Understanding the psychology of terrorism is a problem of atypical human behavior, and it is crucial for developing effective policies to manage the risk of catastrophic attacks. Despite the compelling need for such insight, the field of terrorism studies, particularly from a psychological perspective, is largely characterized by theoretical speculation based on subjective interpretation of anecdotal observations, with very few controlled empirical studies having been conducted. This lack of systematic scholarly investigation means that policymakers often design counterterrorism strategies without the benefit of facts regarding the origin of terrorist behavior, or worse, are guided by theoretical presumptions presented as facts.

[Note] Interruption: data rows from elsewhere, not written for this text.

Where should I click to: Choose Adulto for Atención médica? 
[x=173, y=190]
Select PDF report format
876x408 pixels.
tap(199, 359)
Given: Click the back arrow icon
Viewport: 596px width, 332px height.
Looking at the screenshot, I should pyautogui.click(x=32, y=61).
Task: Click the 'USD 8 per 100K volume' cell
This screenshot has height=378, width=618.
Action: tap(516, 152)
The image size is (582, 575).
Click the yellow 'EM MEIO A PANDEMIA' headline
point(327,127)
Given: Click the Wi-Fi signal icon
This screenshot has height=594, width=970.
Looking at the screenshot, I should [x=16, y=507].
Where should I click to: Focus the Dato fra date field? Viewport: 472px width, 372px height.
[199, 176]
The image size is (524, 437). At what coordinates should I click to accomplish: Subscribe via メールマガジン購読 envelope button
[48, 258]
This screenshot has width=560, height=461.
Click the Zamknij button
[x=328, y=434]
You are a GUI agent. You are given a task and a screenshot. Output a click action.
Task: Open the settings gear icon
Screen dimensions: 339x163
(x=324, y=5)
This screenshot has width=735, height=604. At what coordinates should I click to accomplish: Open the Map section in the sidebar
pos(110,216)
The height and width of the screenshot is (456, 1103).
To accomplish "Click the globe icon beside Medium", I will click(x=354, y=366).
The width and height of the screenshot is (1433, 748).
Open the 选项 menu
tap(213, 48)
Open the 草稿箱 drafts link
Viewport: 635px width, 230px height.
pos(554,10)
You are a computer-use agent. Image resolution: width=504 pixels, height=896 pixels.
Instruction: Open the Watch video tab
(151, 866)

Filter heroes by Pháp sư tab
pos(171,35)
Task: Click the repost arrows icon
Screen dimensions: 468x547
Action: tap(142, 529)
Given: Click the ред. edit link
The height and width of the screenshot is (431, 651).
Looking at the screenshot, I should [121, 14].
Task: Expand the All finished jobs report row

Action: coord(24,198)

A significant challenge in this endeavor is the great heterogeneity of terrorists. Terrorism itself is complex and controversial to define, with over 100 academic definitions existing due to the variety of behaviors, motivations, and perspectives involved. Terrorist actors can be characterized across multiple variables, including perpetrator number, sponsorship, relation to authority, locale, military status, spiritual/financial motivation, political ideology, hierarchical role, willingness to die, target, and methodology. Crucially, a single “terrorist mind” does not exist; rather, inquiries are likely to uncover a spectrum of terrorist minds, with heterogeneity in temperaments, ideologies, thought processes, and cognitive capacities across different political categories, hierarchical levels, and roles within groups. Individuals with different predispositions may assume various roles within a terrorist hierarchy, playing their parts due to profoundly different psychological factors.

This article, “The Mind of the Terrorist: A Review and Critique of Psychological Approaches,” aims to address these gaps by reviewing the state-of-the-art of available theories and data regarding the psychology of terrorism. It critically examines published theories of the psychological bases of terrorism, reviews psychosocial data describing terrorists, defines the limits and impediments to inquiry in this field, and offers a preliminary political-psychological classification of terrorism. By advancing a more scientific study of terrorist mentalities, psychological scholarship has the potential to mitigate the risk of future attacks.